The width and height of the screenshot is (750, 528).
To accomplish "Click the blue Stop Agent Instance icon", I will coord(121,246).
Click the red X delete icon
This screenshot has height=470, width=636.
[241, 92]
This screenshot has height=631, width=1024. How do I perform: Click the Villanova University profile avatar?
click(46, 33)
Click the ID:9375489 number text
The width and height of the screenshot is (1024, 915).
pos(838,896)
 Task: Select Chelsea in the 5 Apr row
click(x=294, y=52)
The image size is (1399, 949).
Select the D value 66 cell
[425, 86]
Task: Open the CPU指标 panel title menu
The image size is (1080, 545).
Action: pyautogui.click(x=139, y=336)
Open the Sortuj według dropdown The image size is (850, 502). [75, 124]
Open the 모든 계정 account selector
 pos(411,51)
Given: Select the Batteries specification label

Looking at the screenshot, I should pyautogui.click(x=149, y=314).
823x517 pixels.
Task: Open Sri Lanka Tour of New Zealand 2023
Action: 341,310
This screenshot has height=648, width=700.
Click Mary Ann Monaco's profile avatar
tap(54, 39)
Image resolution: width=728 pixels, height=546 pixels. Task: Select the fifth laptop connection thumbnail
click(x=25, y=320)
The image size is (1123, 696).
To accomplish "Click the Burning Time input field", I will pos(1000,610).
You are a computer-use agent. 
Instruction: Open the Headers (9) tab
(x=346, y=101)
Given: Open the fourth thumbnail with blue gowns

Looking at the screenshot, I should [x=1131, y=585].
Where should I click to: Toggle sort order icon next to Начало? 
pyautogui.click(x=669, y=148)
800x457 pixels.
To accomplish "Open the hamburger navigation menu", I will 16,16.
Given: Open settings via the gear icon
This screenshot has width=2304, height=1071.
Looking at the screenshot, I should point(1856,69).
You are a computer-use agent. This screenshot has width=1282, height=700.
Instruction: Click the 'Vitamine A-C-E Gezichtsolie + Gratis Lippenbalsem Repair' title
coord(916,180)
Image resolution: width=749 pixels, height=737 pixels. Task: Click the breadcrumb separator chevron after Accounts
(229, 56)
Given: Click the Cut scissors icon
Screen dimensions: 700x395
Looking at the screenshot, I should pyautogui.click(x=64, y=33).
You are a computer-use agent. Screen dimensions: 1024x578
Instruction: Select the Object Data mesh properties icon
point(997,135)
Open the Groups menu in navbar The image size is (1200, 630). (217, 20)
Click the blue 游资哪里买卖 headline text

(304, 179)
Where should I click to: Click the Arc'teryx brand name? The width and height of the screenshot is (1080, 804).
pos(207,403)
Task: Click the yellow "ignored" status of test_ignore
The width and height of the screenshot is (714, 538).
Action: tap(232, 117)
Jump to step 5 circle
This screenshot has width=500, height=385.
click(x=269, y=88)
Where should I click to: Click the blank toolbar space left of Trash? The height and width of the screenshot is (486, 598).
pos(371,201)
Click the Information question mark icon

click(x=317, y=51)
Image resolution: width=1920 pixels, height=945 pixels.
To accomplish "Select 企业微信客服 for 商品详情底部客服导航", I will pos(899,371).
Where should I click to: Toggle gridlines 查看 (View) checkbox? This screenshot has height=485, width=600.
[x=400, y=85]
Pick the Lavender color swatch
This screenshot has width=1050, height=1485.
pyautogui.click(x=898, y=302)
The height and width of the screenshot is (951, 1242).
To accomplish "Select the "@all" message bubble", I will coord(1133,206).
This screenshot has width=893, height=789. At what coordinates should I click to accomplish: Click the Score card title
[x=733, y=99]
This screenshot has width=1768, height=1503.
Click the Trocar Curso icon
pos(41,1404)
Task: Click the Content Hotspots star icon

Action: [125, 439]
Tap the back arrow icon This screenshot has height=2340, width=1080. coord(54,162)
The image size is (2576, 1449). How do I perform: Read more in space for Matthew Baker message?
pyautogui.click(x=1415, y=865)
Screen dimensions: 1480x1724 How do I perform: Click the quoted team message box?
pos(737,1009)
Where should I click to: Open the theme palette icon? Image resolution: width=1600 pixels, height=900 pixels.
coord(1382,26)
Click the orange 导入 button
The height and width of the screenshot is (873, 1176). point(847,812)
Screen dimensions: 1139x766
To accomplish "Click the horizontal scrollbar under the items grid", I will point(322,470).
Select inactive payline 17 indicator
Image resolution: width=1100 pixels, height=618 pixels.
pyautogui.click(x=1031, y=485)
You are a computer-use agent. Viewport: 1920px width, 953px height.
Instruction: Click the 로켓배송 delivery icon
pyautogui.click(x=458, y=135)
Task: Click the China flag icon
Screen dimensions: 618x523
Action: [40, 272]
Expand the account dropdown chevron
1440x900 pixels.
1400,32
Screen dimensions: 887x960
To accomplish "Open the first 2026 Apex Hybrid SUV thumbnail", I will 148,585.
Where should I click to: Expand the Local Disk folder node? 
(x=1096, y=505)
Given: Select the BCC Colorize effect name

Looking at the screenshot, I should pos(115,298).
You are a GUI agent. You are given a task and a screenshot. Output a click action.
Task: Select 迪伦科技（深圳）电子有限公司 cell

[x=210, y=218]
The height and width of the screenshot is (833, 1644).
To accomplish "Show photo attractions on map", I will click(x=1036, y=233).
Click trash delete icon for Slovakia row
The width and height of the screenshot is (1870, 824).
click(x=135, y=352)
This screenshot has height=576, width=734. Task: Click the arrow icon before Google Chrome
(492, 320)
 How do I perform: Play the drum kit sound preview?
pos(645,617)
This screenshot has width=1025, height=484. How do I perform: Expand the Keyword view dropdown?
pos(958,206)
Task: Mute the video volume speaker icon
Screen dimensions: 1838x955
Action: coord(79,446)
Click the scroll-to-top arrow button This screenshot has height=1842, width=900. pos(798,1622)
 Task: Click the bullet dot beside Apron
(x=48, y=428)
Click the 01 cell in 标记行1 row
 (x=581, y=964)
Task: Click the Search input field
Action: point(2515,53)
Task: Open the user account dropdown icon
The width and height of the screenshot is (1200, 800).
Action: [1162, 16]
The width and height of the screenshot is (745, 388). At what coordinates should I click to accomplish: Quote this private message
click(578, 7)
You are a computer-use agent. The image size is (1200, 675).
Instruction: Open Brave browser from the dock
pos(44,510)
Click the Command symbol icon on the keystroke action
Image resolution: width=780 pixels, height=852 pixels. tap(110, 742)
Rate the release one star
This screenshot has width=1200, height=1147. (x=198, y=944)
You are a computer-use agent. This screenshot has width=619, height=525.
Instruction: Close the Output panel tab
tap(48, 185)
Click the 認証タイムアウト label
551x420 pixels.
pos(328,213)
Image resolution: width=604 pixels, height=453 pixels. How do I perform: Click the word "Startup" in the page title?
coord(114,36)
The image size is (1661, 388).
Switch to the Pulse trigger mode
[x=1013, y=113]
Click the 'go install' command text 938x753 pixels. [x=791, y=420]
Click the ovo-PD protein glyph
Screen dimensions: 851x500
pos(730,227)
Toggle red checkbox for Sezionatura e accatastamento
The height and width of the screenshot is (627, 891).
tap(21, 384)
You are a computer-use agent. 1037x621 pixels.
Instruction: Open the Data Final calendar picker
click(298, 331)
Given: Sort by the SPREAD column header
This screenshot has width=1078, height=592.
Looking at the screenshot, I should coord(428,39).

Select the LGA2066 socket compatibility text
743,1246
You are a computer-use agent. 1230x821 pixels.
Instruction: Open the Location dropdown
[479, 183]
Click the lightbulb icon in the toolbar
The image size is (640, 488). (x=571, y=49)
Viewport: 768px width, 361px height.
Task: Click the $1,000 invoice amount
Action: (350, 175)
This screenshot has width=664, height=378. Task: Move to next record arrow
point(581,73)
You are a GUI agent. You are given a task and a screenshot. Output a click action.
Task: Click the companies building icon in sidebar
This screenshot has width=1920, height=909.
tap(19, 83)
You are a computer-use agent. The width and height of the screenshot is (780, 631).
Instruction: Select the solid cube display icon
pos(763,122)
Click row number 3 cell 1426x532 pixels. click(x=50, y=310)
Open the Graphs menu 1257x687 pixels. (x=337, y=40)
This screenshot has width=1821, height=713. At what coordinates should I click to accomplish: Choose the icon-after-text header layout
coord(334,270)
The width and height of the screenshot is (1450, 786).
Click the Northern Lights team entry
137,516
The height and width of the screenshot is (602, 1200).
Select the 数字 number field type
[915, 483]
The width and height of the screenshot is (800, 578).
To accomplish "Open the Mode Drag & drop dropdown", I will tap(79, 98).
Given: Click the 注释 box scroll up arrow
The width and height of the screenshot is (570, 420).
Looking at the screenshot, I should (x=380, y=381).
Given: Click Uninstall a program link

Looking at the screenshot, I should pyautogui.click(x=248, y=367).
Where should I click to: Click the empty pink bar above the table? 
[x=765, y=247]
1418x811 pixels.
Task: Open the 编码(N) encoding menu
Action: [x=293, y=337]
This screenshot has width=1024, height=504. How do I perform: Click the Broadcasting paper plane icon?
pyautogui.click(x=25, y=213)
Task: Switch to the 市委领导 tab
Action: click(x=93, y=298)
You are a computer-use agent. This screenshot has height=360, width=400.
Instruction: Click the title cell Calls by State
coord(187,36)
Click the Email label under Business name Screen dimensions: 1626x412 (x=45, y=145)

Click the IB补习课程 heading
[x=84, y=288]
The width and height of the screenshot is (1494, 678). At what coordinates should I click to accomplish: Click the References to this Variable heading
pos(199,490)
+ + + + + + +
Aim of the task:
From the first line of the data above through the line containing "The image size is (1399, 949).", set each line down again exactly; include both ends and omit everything else.

Solution to this exercise:
The width and height of the screenshot is (750, 528).
To accomplish "Click the blue Stop Agent Instance icon", I will coord(121,246).
Click the red X delete icon
This screenshot has height=470, width=636.
[241, 92]
This screenshot has height=631, width=1024. How do I perform: Click the Villanova University profile avatar?
click(46, 33)
Click the ID:9375489 number text
The width and height of the screenshot is (1024, 915).
pos(838,896)
 Task: Select Chelsea in the 5 Apr row
click(x=294, y=52)
The image size is (1399, 949).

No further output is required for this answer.